Does ElasticSearch fit my use case?

Hi all!

I don't want to discuss my project directly, so I've made the below a bit vague as it's a clients project.

I'm a LAMP developer, and I'm working on a side project. Essentially, let's say that I need to log everyone that hits a page, and also, any GET variables (i.e. ?ref=google, ?colour=red... etc). The hit info to be stored is the usual basics: IP, country, referrer if applicable, time, etc.

I need to present this data on a per page basis (i.e. all stats for page=home) in a dashboard. I originally planned to use Graphite as I have some experience with this, and I know it's easy to just get JSON out of it to draw graphs and so on.

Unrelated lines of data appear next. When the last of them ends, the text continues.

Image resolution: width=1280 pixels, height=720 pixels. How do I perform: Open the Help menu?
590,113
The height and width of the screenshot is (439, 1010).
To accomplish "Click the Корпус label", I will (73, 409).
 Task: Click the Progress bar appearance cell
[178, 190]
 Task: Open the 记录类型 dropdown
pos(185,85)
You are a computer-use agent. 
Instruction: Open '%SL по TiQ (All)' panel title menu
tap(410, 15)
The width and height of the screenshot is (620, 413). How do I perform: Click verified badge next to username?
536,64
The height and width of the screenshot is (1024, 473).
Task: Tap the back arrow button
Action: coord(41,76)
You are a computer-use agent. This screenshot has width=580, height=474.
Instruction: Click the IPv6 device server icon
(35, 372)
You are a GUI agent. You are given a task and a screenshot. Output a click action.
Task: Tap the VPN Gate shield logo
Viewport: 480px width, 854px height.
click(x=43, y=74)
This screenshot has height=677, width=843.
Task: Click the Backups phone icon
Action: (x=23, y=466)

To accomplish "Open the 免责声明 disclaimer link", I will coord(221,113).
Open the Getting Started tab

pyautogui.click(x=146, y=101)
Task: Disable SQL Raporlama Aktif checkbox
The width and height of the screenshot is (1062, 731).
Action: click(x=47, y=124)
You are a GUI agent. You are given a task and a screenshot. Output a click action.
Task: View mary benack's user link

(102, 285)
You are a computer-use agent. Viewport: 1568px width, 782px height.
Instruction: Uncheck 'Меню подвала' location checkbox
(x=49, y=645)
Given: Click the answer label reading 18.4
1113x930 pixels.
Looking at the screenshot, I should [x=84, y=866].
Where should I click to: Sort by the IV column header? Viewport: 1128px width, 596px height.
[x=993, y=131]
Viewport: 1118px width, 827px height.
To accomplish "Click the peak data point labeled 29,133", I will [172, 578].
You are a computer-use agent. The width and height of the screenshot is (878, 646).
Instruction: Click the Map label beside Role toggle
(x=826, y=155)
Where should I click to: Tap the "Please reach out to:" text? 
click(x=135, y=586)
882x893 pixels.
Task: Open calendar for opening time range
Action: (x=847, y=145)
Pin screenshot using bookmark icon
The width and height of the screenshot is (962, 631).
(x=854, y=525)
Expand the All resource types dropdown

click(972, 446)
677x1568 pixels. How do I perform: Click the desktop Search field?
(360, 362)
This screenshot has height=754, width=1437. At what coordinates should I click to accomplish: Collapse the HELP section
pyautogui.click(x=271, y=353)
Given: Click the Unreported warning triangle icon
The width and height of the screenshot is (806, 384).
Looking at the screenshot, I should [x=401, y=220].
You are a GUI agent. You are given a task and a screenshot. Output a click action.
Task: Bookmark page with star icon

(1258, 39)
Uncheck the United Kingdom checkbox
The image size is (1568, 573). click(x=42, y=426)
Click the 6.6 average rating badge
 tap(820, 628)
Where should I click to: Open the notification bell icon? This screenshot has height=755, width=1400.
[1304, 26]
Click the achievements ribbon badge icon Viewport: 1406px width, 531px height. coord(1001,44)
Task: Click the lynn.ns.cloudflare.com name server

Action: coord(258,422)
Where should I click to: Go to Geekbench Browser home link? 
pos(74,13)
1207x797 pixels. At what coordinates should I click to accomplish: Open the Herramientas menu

I'm very new to ES, but would it be possible to just ship all of my logs to ES, and then get dashboard data on the fly? Given a start + end date, I'd need to do things like work out how many hits were in the time frame, break it down per country, info about hits per set of GET parameters and so on. The reason this doesn't work in graphite is because once you get to things like GET params + countries, you need a metric per country for example - and this will chew through disk space.

I need to extract hit data in a way I can graph it, and draw nice tables of hits per country etc (similar to awstats really), and if it all worked in realtime that'd be great.

  1. Would ES fit this use case?
  2. Would I need to use something like logstash to put my data from PHP -> Logstash -> ES? Or can I just have PHP workers write hit data straight to ES?
  3. Would ES allow me to get data back quick enough to draw a dashboard for a customer without loads of delay whilst it runs the query?

Sorry for the newbie questions, I've read a fair few docs but thought it'd be best to just ask if ES is the right tooling for this job.

  1. Perfectly fit from what I know. In term of graphing, I can't tell you how much I love Kibana ^^
  2. If you have data structured in JSON, the njust have PHP workers send them to ES. Otherwise, you may need to use Logstash to parse data with regex or grok ...
  3. It depends on the amount of data, but you can definitely get data back in miliseconds.

That's cool, so I can store JSON straight in to ES?

That'd be awesome as obviously I could just build a PHP flat array of the data (IP, country, time, etc.) and then json_encode it and pass it to ES. Would I need to do much in terms of optimisation? I'm going to read up on some tutorials and maybe buy a book I think.

Kibana is good, I've played on someone elses cluster with it, but in this use case all data needs to be served through my custom LAMP stack web app.

One thing I'm confused about from reading PHP ES searching tutorials is how do I format my results? For example, I want to get back that there were 1000 hits, 900 from USA, 50 from UK, 50 from Australia, how do I get ES to tell me that without having to get ALL the results back between the two dates, and then count etc. in PHP?

That's cool, so I can store JSON straight in to ES?

ES is essentially a JSON document database optimized for text searching.

One thing I'm confused about from reading PHP ES searching tutorials is how do I format my results? For example, I want to get back that there were 1000 hits, 900 from USA, 50 from UK, 50 from Australia, how do I get ES to tell me that without having to get ALL the results back between the two dates, and then count etc. in PHP?

Use a terms aggregation query.